For some of my students, interest calculations are troublesome: you can say that they quickly lose interest in interest.

If I still have your interest after that bad joke, I will continue. The two main types of interest are simple and compound interest. In simple interest, the principal (the amount initially invested) stays the same and interest is calculated on that amount at all times. In compound interest, the principal grows and the value upon which interest is calculated changes.

I have previously talked about percentages and how to take a percentage of a number. Please review that if you do not know how to take a percentage of a number.

As always, in any new topic, there are some definitions to know so that we understand each other. The following are the main definitions with the abbreviations for them that will be used in equations:

Principal (P): the amount invested or borrowed
Interest rate (r): a percentage to be applied to the principal. This can be a percentage (eg. 15%) or its decimal equivalent (0.15).
Interest (I): the dollar amount which results when the interest rate is applied to the principal
Time (t): the amount of time to be used in a problem
Period: the basic amount of time used by the interest rate. For example, 15% per annum (abbreviated p.a.) means that the period is 1 year.
Number of periods (n): The number of periods to be used in a given problem. Note that equations can be in terms of time (t) or number of periods (n).

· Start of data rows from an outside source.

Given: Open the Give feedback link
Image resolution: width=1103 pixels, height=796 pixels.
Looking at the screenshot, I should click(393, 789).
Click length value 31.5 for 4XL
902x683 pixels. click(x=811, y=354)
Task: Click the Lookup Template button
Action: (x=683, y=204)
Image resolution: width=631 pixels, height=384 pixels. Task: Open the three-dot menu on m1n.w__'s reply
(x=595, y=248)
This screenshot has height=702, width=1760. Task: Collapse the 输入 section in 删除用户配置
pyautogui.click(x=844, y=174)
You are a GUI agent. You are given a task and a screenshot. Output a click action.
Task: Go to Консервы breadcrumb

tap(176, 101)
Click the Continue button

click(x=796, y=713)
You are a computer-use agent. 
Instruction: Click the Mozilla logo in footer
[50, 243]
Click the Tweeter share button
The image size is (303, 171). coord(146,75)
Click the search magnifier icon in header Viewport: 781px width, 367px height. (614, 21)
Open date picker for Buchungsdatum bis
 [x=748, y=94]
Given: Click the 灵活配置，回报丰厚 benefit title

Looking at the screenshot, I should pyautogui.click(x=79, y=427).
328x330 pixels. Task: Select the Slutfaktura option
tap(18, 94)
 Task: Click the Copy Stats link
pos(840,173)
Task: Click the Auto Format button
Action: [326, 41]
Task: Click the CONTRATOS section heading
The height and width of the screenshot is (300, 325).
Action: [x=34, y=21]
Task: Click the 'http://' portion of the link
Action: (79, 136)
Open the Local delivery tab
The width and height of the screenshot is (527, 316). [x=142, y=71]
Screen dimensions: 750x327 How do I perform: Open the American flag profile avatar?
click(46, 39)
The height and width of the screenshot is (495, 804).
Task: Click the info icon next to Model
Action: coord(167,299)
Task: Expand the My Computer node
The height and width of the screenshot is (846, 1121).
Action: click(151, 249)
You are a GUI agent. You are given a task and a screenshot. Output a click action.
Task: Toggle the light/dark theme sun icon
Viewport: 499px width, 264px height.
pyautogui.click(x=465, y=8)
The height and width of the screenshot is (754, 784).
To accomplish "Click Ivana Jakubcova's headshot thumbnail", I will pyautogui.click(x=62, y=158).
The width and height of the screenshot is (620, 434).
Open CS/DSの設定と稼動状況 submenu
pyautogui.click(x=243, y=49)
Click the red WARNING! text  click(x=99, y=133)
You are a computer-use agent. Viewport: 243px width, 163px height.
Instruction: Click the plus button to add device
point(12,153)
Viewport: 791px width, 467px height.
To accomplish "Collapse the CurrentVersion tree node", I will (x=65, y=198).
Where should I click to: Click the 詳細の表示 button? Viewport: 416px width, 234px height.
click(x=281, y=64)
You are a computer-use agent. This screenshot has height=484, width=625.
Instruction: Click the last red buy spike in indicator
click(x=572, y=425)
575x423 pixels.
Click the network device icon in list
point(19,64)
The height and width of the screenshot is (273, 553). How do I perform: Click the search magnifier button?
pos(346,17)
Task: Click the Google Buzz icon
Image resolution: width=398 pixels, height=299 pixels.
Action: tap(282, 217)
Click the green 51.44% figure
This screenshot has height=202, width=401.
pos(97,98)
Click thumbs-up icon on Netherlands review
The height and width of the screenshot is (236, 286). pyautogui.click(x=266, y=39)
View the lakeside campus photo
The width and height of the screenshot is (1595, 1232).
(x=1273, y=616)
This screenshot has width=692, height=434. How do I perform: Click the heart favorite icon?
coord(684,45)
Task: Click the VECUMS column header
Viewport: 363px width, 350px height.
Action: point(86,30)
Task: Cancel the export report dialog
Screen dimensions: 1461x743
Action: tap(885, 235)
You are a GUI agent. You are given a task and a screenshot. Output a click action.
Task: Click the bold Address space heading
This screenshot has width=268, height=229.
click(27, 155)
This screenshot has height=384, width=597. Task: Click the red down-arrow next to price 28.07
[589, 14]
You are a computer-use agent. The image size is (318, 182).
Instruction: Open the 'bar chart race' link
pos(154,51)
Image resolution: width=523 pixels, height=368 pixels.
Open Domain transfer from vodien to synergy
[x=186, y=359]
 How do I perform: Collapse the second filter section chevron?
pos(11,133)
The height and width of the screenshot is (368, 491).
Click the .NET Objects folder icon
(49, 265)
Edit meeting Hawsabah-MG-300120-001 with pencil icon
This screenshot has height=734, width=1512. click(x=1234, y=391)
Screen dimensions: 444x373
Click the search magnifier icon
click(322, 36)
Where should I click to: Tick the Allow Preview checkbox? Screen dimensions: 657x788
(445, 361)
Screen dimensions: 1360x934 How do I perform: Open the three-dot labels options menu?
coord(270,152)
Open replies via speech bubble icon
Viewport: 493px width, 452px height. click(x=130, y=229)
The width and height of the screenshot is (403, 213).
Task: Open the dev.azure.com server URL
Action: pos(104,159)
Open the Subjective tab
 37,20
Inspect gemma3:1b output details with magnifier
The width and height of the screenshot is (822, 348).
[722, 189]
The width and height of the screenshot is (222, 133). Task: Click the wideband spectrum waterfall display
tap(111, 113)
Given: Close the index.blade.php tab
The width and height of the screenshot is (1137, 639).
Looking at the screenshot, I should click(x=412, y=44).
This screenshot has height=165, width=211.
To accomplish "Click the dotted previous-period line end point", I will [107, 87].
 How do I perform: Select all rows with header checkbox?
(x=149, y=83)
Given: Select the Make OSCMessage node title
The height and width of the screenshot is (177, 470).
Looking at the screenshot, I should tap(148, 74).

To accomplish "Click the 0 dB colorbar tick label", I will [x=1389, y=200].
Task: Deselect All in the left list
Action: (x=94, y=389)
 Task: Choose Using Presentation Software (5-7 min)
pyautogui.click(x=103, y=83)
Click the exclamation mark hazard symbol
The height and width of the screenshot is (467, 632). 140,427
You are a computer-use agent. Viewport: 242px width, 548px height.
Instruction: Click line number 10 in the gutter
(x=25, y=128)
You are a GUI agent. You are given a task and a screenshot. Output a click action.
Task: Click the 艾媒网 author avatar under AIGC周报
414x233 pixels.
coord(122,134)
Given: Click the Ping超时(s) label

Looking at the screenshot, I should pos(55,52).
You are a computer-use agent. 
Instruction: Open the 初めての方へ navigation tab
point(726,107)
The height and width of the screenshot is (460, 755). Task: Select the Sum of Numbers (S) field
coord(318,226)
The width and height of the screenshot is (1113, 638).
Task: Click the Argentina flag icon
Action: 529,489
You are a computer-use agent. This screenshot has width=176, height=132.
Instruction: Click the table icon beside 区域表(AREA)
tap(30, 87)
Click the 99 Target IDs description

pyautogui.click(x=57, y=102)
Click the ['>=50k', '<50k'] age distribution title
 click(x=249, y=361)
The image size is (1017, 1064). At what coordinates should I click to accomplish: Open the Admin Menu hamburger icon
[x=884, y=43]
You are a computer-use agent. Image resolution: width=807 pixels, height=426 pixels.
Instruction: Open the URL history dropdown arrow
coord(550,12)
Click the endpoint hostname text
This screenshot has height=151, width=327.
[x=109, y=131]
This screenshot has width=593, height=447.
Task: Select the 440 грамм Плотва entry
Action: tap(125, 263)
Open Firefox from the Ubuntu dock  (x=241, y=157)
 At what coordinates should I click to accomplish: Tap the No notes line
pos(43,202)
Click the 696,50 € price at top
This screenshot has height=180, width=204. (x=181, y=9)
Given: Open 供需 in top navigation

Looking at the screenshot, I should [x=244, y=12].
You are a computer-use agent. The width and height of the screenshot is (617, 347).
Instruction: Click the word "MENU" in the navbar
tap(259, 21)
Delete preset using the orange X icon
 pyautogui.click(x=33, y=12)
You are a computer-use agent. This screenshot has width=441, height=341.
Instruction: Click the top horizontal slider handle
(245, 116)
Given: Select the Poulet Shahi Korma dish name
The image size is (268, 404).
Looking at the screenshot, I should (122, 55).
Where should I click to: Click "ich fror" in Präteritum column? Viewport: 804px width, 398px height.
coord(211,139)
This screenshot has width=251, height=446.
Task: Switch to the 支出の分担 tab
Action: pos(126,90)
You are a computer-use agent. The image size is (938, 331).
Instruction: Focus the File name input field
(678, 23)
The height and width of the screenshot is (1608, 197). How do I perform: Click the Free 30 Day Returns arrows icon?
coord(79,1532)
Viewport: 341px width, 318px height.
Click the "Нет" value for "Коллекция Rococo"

Let’s start out with a simple interest situation. Suppose I invest $1000 at a simple interest rate of 3% p.a., that is 3% each year. Though I haven’t asked a question yet, let me identify the key items of this set up:

P = $1000
r = 3% or 0.03
period = 1 year

So my first question is: how much interest do I earn after 1 year? At the end of each year, if I keep that initial amount 0f $1000 in the investment, I will earn 3% of $1000 in interest. If you remember, to take a percentage “of” something, the “of” means to multiply. So after 1 year:

I = 3% × $1000 = (3/100) × 1000 or 0.03 × 1000 = $30

Note that in equations where you can put the interest rate in directly (the “3”), there will be a “/100” part in the equation. In equations where the decimal equivalent of the interest rate (0.03) is to be used, there will be no “/100” part. So the formulas to find the amount of interest (I) earned in 1 period are:

I = Pr/100, if you like to use the interest rate number directly (the “3”)

I = Pr, if you like to use the decimal equivalent of the interest rate (0.03)

This is why you may see different formulas in different books.